*Excerpt provided:*
Finally, I'd like to suggest cultures encode their master patterns like holograms encode images. If you rip a hologram of, for example, a coin, in half, you can still use it to view the entire coin. If you rip one of those halves in half, you can use either of the resulting quarters to view the entire coin. This is quite different from an ordinary photograph where, if you rip it in half, you get one half of the coin on one piece of photograph and the other half on the other piece. If you rip one of those pieces in half you will be down to photographic fragments showing a quarter of the coin. A piece of a photograph contains a piece of the image.

A piece of a hologram, however, still contains the entire image. The resolution of the image, that is, its sharpness, will be somewhat reduced—the smaller the piece, the lower the resolution—but the entire image is there. A hologram is thus a way of distributing the entire image throughout the representing medium (the piece of photographic film). Similarly, the pattern of a culture is distributed throughout all the artifacts and practices of the people who live that culture. Each piece and aspect reflects the pattern of the whole.

My use of the hologram metaphor is not accidental. There is a considerable body of research and theory which indicates that the brain stores information holographically (Karl Pribram is perhaps the most vigorous proponent of this; see Languages of the Brain, 1971). Thus it may be no accident that a man's essence shows in everything he is or does or touches. That is so because that's how the brain works. The brain also encodes culture.

For culture ultimately resides in the brains of those who carry the culture. If those brains store information so that each physical part reflects the pattern of the whole, then that is how they will organize culture. It is thus no accident that students of culture from Ruth Benedict through Claude Levi-Strauss and Clifford Geertz and Erik Erikson find correspondences, for example, between the pattern of a wedding ceremony and the layout of a dwelling, between patterns of infant weaning and adult aggression, and so forth. Cultures form coherent patterns because the brains of culture-bearers seek to impose coherence everywhere.

Similarly, each individual carries a low-res version of the entire culture. Oh, each person is an expert (high res) in this or that aspect of culture; but has only a nodding acquaintance with most of it. And there is some body of knowledge and practice all hold more or less in common in some reasonable detail. But the full culture in all its richness exists only in the interactions among all the individuals.

*Provided material:*
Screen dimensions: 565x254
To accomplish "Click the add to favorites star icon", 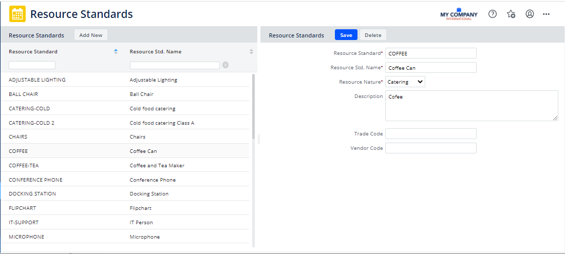I will (511, 14).
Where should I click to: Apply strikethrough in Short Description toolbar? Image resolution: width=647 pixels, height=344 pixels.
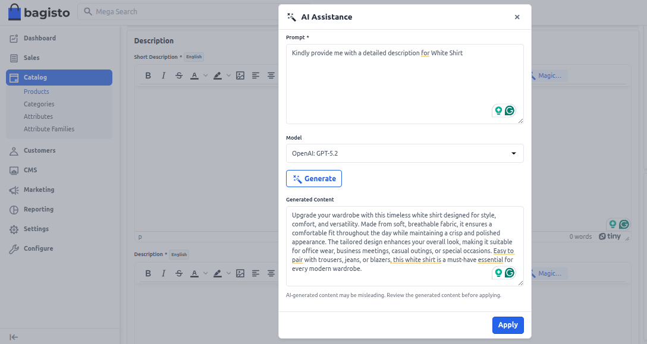[179, 75]
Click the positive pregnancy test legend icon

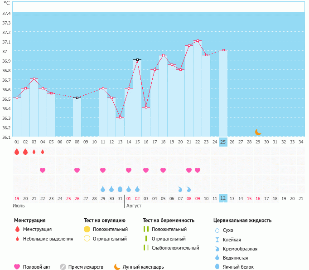pyautogui.click(x=145, y=229)
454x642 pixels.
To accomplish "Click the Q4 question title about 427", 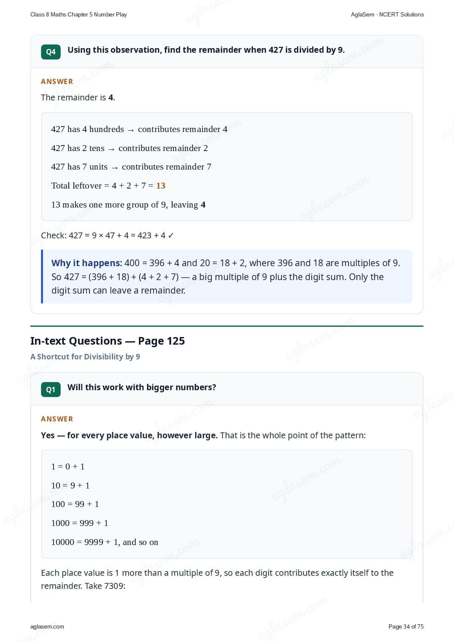I will (x=206, y=50).
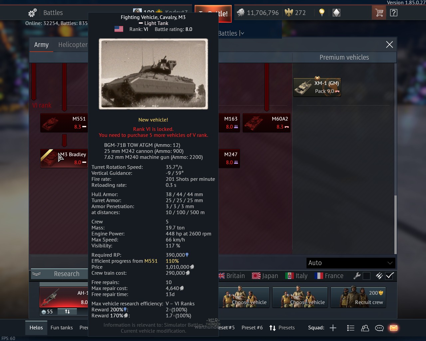The image size is (426, 341).
Task: Open the mail envelope icon
Action: coord(394,328)
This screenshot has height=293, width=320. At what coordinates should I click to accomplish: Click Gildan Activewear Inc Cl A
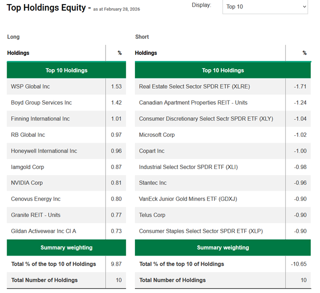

*Tasks to carry out:*
**a.** In the passage on holograms and culture, who is named as perhaps the most vigorous proponent of the idea that the brain stores information holographically?
**b.** Copy the passage on holograms and culture word for word, from "A piece of a hologram, however, still" to "of the whole.".
Work from the passage on holograms and culture alone, not the listing.

*Solution list:*
**a.** Karl Pribram

**b.**
A piece of a hologram, however, still contains the entire image. The resolution of the image, that is, its sharpness, will be somewhat reduced—the smaller the piece, the lower the resolution—but the entire image is there. A hologram is thus a way of distributing the entire image throughout the representing medium (the piece of photographic film). Similarly, the pattern of a culture is distributed throughout all the artifacts and practices of the people who live that culture. Each piece and aspect reflects the pattern of the whole.